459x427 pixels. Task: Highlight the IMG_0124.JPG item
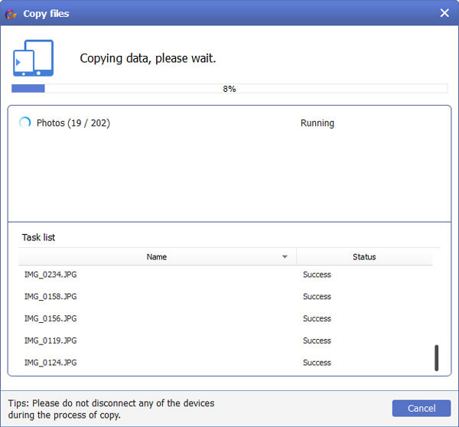[50, 363]
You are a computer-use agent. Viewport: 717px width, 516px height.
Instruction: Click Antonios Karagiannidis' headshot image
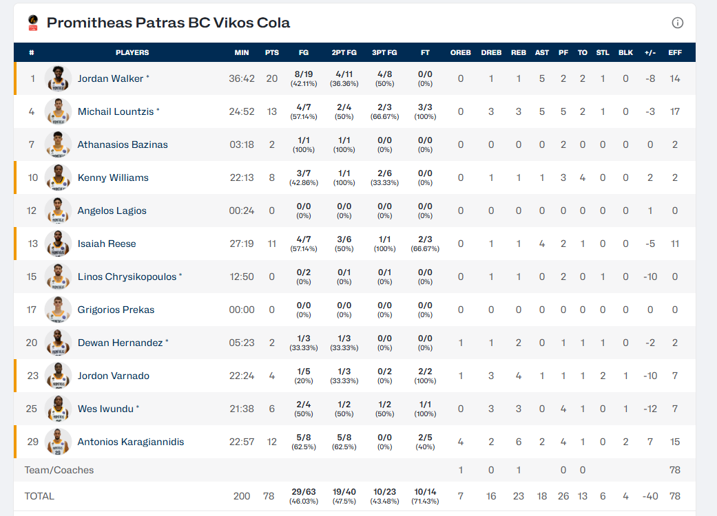click(x=59, y=442)
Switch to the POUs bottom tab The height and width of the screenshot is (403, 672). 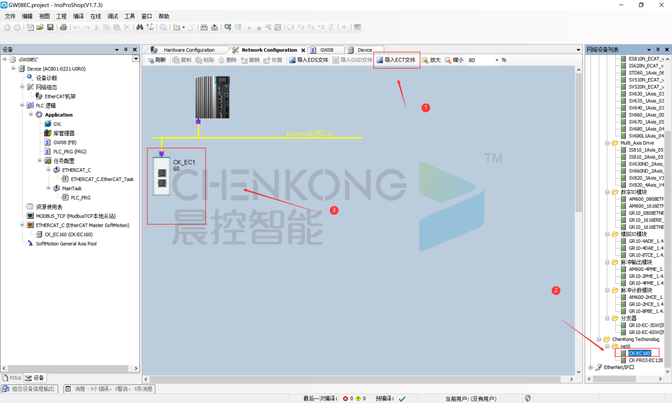click(12, 378)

**What the task asks**
Express the data from its start up to and including the line with "click(x=59, y=442)" as a two-column CSV with the headers text and answer. Put each text and its answer on one row, each in a single quoted field with line breaks replaced by spaces, and leave out the pictures.

**Full solution**
text,answer
"459x427 pixels. Task: Highlight the IMG_0124.JPG item","[50, 363]"
"You are a computer-use agent. Viewport: 717px width, 516px height. Instruction: Click Antonios Karagiannidis' headshot image","click(x=59, y=442)"